People

Stephen J. Weininger

Professor Emeritus

Faculty Listing

stevejw@wpi.edu

Related Information

70 Park Street #44
Brookline, MA 02446-6335
617-734-1854 (home)
857-225-2915 (mobile)

Educational Background

Research

For the last 25 years I have been actively working on the history and philosophy of science, with a focus on the history of chemistry and its relationship to other disciplines, especially physics and the humanities. Within the history of chemistry itself I have concentrated on the 19th and 20th centuries, going up to contemporary times. A particular interest has been the question of whether fundamental chemical concepts such as molecular structure can be completely reduced to physics – namely, quantum mechanics. In fact, the cross border traffic between physics and chemistry has been an ongoing topic of investigation. A paper that I co-authored with Helge Kragh in 1996 showed how problematic the concept of entropy was for chemists in the late 19th and early 20th centuries because of its association with probability and the numerous interpretations to which it was subject. The prevailing positivism among many 19th-century chemists disinclined them to accept such an apparently nebulous concept. I continue to work on the history of chemical thermodynamics and kinetics.

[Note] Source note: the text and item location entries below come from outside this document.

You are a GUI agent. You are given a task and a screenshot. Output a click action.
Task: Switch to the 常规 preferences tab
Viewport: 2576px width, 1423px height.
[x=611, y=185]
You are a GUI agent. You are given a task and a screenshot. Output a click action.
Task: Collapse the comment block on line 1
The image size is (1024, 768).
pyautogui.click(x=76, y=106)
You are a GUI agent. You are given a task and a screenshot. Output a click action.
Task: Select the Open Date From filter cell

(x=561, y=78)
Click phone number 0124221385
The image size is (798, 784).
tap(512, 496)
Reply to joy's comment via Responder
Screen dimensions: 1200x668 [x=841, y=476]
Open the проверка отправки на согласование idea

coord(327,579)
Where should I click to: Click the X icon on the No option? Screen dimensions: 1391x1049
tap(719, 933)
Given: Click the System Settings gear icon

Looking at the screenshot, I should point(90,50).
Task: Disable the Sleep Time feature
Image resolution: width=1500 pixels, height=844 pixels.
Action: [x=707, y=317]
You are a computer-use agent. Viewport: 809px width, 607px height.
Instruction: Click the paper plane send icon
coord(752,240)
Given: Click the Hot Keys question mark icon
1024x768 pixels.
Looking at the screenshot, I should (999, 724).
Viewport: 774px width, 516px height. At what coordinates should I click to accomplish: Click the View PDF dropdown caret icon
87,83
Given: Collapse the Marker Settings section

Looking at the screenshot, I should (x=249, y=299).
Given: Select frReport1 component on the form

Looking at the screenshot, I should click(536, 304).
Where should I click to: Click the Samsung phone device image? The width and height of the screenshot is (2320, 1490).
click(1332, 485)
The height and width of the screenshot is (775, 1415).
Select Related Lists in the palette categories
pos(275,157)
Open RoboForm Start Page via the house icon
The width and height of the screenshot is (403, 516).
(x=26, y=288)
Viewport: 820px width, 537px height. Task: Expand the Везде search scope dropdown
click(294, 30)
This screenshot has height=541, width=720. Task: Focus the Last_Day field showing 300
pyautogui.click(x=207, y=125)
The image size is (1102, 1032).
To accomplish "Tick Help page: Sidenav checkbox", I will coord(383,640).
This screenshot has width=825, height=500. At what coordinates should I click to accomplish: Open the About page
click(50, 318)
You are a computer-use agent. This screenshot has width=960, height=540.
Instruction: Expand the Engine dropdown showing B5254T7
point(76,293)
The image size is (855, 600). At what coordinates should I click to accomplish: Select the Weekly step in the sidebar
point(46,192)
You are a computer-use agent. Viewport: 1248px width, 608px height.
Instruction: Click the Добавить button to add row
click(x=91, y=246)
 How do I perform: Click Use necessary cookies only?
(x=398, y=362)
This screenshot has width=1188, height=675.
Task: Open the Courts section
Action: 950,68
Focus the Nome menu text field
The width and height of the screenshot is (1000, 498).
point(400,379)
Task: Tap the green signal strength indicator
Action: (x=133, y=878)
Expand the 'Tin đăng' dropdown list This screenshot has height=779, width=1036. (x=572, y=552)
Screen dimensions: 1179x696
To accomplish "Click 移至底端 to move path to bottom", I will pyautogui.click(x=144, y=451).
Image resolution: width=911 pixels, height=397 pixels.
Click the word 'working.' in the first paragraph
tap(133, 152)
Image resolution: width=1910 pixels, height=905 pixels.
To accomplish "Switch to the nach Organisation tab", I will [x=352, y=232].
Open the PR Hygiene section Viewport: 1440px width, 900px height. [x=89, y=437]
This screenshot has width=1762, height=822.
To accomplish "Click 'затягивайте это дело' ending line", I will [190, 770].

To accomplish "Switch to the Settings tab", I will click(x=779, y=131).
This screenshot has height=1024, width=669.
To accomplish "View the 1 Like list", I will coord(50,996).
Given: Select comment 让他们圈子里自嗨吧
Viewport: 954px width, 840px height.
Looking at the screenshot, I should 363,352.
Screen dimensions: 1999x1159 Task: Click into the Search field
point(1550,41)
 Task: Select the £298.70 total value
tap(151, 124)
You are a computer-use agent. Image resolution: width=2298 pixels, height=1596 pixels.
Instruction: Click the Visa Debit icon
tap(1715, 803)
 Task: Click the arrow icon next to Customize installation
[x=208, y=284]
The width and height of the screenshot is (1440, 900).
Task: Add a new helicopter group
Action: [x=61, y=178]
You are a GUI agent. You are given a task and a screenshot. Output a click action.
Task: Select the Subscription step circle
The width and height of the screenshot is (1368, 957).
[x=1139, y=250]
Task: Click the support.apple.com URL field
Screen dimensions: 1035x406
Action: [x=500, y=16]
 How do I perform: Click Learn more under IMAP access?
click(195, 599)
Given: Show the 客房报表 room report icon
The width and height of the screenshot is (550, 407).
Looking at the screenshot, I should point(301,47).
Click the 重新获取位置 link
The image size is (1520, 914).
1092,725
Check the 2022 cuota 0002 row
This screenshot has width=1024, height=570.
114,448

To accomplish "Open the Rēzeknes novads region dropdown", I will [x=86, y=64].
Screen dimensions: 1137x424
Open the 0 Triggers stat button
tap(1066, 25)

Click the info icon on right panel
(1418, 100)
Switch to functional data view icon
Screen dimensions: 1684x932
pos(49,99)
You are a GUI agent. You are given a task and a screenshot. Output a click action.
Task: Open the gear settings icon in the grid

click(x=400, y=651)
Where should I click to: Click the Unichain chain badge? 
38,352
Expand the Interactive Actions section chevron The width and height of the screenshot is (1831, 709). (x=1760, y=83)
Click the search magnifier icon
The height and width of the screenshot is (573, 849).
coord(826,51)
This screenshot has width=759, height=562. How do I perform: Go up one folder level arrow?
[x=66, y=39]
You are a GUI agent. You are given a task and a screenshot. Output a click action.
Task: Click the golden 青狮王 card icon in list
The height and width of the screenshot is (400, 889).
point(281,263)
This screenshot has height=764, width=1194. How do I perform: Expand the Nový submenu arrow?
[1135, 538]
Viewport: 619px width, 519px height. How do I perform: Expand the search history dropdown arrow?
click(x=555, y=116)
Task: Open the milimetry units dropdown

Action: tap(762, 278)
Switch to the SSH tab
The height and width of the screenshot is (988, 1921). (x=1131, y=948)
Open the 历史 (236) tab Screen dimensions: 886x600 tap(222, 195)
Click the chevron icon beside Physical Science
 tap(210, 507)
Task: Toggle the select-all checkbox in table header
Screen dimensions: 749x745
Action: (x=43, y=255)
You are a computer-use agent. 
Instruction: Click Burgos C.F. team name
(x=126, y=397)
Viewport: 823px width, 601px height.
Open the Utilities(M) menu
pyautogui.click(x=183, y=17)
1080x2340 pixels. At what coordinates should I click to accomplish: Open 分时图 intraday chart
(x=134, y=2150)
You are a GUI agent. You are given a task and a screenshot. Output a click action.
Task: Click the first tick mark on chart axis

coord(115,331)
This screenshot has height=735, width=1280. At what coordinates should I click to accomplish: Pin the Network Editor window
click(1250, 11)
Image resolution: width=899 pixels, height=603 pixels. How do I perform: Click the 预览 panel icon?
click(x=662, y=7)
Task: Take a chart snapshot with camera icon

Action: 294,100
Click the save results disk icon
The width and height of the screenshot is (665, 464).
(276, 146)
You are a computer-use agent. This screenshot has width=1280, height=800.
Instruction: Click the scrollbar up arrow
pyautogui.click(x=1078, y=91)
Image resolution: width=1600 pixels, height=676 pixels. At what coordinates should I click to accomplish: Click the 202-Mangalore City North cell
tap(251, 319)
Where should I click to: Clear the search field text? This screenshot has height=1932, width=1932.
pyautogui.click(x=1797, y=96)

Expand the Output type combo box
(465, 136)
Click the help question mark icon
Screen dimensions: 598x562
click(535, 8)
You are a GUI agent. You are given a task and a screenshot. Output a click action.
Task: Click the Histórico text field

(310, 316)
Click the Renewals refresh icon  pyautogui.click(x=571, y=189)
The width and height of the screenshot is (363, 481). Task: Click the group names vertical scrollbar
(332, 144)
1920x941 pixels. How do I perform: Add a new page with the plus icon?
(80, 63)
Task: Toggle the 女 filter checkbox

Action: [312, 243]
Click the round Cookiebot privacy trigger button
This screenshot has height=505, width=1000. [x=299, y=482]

Having been trained as a physical organic chemist, I retain a strong interest in that field and its historical development. An on-going project centers on the career of Paul D. Bartlett of Harvard, the dean of American physical organic chemists in the 20th century. That career illustrates some very significant differences between the growth of physical organic chemistry in the United States and in Great Britain. Unlike the situation in the UK, a number of American physical organic chemists became involved with industry and the military, especially during and after World War II. Although many organic chemists viewed the study of mechanisms as a “pure” form of organic chemistry, those investigations proved to be very valuable in many applied areas. These in turn shaped the research directions within physical organic chemistry itself. I have written the biographical entry on Bartlett for the New Dictionary of Scientific Biography and am preparing a paper on his wartime research.

An outgrowth of my examination of Bartlett’s life and work has been a study of one of his quite talented and unusual students, Lawrence H. Knox. Knox was an African American who received a PhD from Harvard in 1940, at a time when very few African Americans were receiving PhDs in any subject. Lawrence Knox’s brother, William Jr., obtained a PhD in physical chemistry from MIT in 1935. A third brother, Clinton, took a PhD in history from Harvard in 1940. These remarkable siblings and their family are the subject of a study I am carrying out in conjunction with Leon Gortler, which is engaging the larger issue of the struggle of African Americans for access to the highest levels of university education in the face of much entrenched racism.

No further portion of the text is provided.